E se é verdade que as exportações de bens dão um contributo fundamental para os números, ao revelarem um crescimento de 9,2% no primeiro trimestre, em termos homólogos. Também é verdade que as exportações de serviços - o turismo - cresceu 10,9% em relação ao mesmo período de 2016.

No conjunto, as exportações de bens e serviços  em volume, registaram "um crescimento mais intenso no 1º trimestre, passando de uma variação homóloga de 6,6% no 4º trimestre para 9,7%, com ambas as componentes, bens e serviços, a contribuírem no mesmo sentido", diz o INE.

Variações homólogas 1º trimestre 2016 1ª trimestre de 2017
Exportações 3,6% 9,7%
Bens 3,8% 9,2%
Serviços 3,2% 10,9%
Importações 4,8% 8%
Bens 5,3% 7,7%
Serviços 1,4% 10,4%

Investimento a dar empurrão à procura interna

Outro dos grandes impulsos para o crescimento económico do trimestre foi o investimento. O ministro das Finanças, Mário Centeno, tinha dito, e estava certo: o investimento foi um dos motores dos 2,8% [de crescimento da econoimia] agora apresentados pelo INE. Segundo os dados, a Formação Bruta de Capital Fixo (FBCF) - Investimento - chegou aos 5,5% em termos homólogos. Com o investimento em Outras Máquinas e Equipamentos a chegar a uma variação de 15% comparativamente com os primeiros três meses de 2016.

Investimento 1º trimestre de 2016 1º trimestre de 2017
Total -2,1% 5,5%
Outras maquinarias e equopamentos 12,3% 15%

Já a procura interna "manteve um contributo positivo elevado, embora inferior ao do trimestre precedente, verificando-se uma desaceleração do consumo privado e uma aceleração do Investimento". 

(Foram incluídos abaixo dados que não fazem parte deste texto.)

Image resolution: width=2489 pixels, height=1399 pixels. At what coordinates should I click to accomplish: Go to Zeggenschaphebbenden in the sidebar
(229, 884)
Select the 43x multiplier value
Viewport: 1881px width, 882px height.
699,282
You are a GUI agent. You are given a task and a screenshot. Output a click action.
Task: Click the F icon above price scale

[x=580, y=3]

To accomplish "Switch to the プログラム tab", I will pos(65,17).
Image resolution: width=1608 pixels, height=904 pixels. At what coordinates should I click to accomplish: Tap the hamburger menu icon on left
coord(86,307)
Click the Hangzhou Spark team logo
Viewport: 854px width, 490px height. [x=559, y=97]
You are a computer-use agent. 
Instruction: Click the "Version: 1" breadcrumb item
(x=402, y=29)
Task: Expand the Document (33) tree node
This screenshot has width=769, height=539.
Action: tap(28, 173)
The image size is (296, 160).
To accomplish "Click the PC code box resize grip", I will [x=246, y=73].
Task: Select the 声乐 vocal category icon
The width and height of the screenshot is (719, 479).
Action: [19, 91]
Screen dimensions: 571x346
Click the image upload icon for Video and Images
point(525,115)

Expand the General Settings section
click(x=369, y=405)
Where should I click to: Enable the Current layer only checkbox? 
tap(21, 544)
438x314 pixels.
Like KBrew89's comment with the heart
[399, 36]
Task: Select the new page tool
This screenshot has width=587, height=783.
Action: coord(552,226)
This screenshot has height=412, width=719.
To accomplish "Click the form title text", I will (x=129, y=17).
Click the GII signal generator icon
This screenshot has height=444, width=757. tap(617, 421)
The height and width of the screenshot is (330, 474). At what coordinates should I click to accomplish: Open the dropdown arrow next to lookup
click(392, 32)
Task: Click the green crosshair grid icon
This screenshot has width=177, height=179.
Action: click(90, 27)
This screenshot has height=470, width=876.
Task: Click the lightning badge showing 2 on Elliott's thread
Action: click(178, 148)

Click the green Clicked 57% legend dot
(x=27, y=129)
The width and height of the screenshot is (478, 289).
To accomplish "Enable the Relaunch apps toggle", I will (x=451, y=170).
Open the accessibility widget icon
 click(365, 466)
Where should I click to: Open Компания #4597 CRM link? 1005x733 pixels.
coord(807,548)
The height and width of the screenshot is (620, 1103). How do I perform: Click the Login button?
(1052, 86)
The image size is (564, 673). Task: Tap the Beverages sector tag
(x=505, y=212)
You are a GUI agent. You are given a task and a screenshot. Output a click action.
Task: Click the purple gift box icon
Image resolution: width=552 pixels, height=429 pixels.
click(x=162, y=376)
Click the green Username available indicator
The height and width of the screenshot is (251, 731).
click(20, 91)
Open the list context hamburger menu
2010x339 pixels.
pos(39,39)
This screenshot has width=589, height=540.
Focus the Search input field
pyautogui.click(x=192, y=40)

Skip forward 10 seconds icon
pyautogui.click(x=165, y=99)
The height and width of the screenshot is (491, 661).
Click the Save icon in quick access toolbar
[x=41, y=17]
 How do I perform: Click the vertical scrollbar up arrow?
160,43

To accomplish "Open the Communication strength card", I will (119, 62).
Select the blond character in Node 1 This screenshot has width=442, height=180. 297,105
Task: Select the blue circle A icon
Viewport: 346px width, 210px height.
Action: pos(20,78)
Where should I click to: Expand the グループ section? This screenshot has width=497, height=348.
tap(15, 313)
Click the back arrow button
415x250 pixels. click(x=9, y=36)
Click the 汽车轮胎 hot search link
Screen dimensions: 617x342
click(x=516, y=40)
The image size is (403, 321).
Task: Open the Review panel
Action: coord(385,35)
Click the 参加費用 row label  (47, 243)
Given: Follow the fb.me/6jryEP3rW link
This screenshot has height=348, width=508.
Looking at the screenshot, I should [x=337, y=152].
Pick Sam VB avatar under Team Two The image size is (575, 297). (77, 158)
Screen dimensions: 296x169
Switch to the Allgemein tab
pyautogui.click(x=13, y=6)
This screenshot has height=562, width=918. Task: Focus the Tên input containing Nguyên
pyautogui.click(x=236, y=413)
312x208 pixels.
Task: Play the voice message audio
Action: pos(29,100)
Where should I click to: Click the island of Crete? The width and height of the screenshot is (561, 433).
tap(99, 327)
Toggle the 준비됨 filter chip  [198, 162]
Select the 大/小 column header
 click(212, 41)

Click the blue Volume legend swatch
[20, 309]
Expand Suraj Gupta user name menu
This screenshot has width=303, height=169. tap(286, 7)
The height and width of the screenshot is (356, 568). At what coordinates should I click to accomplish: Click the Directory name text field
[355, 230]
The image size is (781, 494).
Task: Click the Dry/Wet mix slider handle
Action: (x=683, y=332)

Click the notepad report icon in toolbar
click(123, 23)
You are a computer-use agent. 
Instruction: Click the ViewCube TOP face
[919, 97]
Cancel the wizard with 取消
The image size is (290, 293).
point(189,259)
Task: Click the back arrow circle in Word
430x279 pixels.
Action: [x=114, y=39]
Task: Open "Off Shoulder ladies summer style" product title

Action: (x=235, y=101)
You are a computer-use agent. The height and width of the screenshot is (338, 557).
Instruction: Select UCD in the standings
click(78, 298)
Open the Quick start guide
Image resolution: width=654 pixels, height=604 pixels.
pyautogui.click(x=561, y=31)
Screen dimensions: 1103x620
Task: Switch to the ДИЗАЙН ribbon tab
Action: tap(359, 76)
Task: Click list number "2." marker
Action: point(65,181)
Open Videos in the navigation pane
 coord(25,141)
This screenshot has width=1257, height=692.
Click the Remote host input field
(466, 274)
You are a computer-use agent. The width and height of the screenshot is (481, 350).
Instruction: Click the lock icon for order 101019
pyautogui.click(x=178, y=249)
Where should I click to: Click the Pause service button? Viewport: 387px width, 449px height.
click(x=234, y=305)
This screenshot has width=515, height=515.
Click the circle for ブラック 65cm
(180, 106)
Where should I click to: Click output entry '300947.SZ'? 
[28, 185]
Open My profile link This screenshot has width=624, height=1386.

Variação homóloga 1º trimestre de 2016 1º trimestre de 2017
Procura Interna  1,5% 2,2%
Consumo privado (despesas de consumo de famílias e residentes) 2,5% 2,2%
Consumo público (Despesas de consumo do Estado) 1,3% -0,4%
Investimento -2,1% 5,5%

Comparativamente com o quarto trimestre de 2016, o PIB aumentou 1% em termos reais. "O contributo da procura externa líquida para a variação em cadeia do PIB passou de negativo para positivo, refletindo o maior aumento das exportações de bens e de serviços face ao registado pelas importações de bens e serviços". O contributo da procura interna diminuiu de forma expressiva devido, principalmente, ao contributo negativo da Variação de Existências. O consumo privado e a Formação Bruta de Capital Fixo (FBCF) registaram crescimentos positivos embora menores que os observados no trimestre anterior.